Ach ja und dann gibt es noch das Argument der Privatsphäre. Alle Kinder brauchten nachts ihre Privatsphäre, sagt man. Ob das wohl stimmt? Wo doch fast alle Kinder – mit Ausnahme von Karlsson, der es hasst, mit jemandem sein Bett zu teilen – jeweils nachts ins Elternbett geschlichen kommen. Man könnte also auch die Behauptung aufstellen, dass einzig die Eltern so bald als möglich ihre Privatsphäre haben wollen. Und um diese zu bekommen, sollten sie ihre Kinder so lange als möglich im gemeinsamen Zimmer schlafen lassen. Aber ich werde mich davor hüten, diese Behauptung in Stein zu meisseln. Weiss ich doch genau, dass bei der Kindererziehung die Worte alle und immer gefährliche Worte sind.

12 Gedanken zu “Der Mythos vom eigenen Zimmer

  1. Absolut. Aber das erfordert einfach ein anderes Denken als nach „Schema F“ vorzugehen und die Fähigkeit zur (Selbst-)Reflexion, ehrlicher Reflexion. Und das geht doch vielen, vielen Menschen ab 😉

  2. Es ist schon verrückt, wie man sich als Kind oft genau das Gegenteil von dem wünscht, was die Allgemeinheit als Privileg ansieht.

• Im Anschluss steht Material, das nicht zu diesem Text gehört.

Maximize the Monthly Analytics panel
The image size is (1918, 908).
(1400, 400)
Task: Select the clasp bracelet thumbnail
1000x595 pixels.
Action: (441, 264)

  3. Wenn es etwas gibt, was man wirklich verallgemeinern kann, dann deine Lösung: Man findet heraus, was für die eigene Familie am besten ist und passt die Lösungen wieder an, wenn es nötig wird.

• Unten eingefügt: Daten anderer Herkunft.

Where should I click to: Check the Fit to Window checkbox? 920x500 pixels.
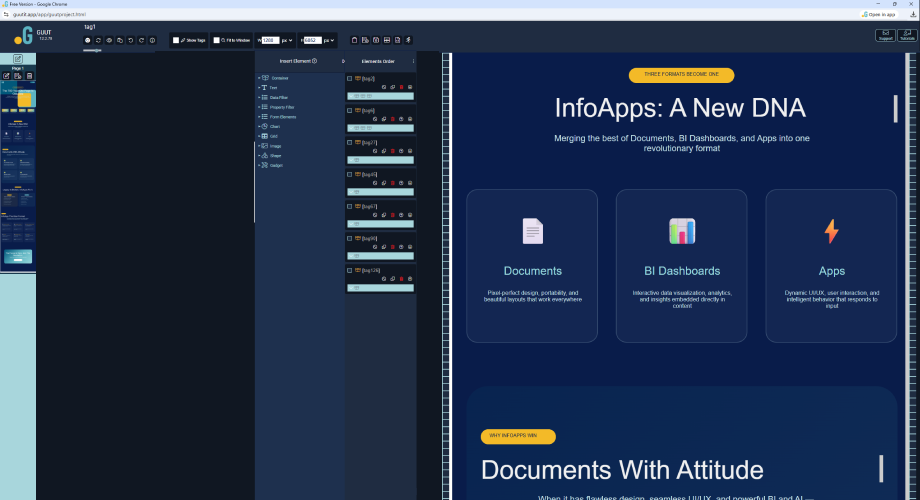pyautogui.click(x=217, y=40)
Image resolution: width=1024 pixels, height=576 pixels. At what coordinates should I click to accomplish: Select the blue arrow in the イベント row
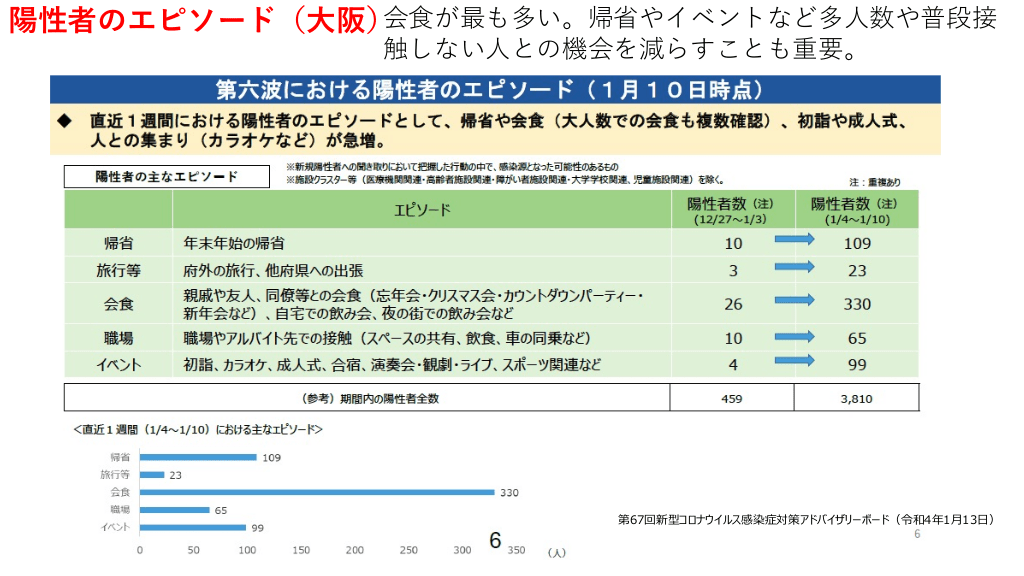[x=796, y=364]
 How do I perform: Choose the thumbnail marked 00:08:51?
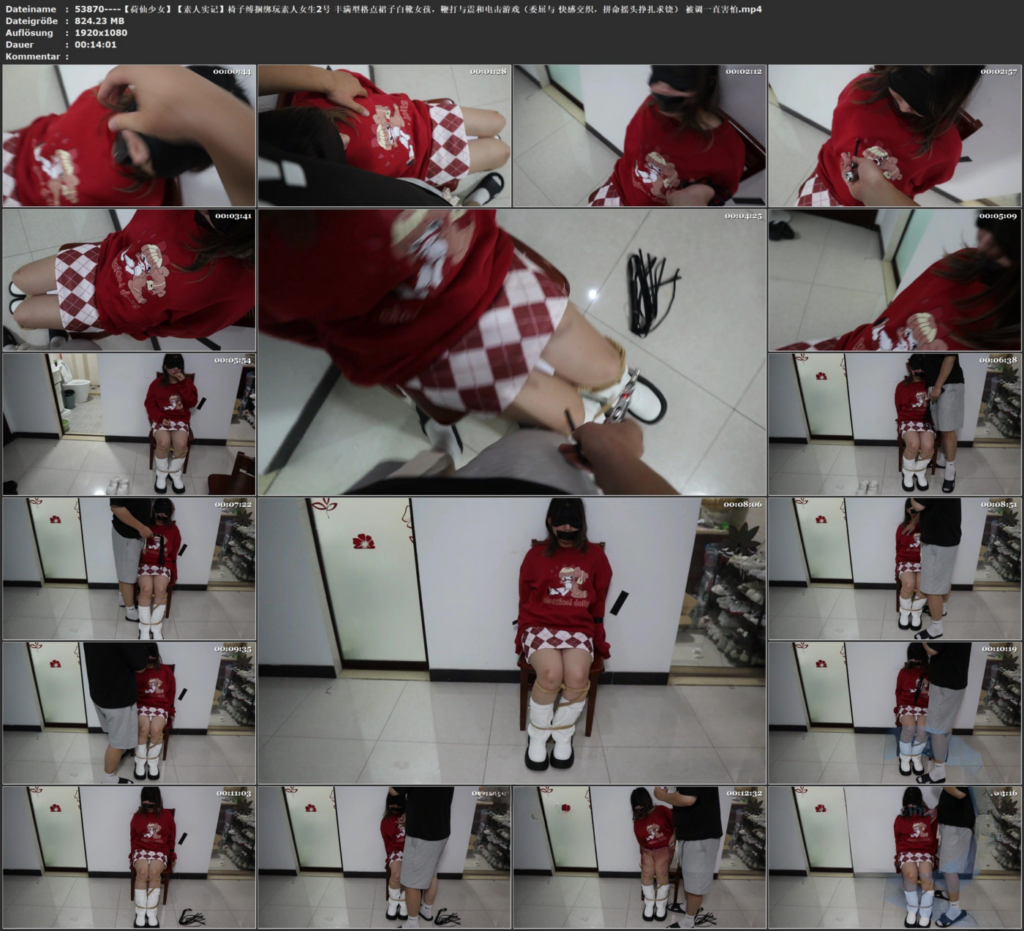(x=895, y=569)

  4. Das kann man wohl auch nicht verallgemeinern. Wie fast nix 😉

    Unsere Kinder hatten ja bis vor kurzem ein gemeinsames Spiel- und ein gemeinsames Schlafzimmer. Grundsätzlich wäre es mir (und dem Grossen) immer noch lieber so. Aber da er (der Grosse) nur mit Festbeleuchtung und die Kleine nur mit „fast ganz Dunkel“ einschlafen kann mussten wir trennen… Zuvor haben sie fast immer in einem Bett geschlafen – freiwillig natürlich.
    Die Kleine schläft seither durch. Der Grosse wieder bei uns. Er mag nämlich nicht alleine in seinem Zimmer schlafen. Und manchmal machen sie das auch so, wenn nämlich beide noch nicht schlafen mögen schauen sie gemeinsam in einem der Zimmer Bücher an und spielen noch ein wenig ^^

    Ich hätte damals NIE das Zimmer mit meiner 4 Jahre jüngeren Schwester geteilt. Ich war froh wenn ich meine Ruhe hatte.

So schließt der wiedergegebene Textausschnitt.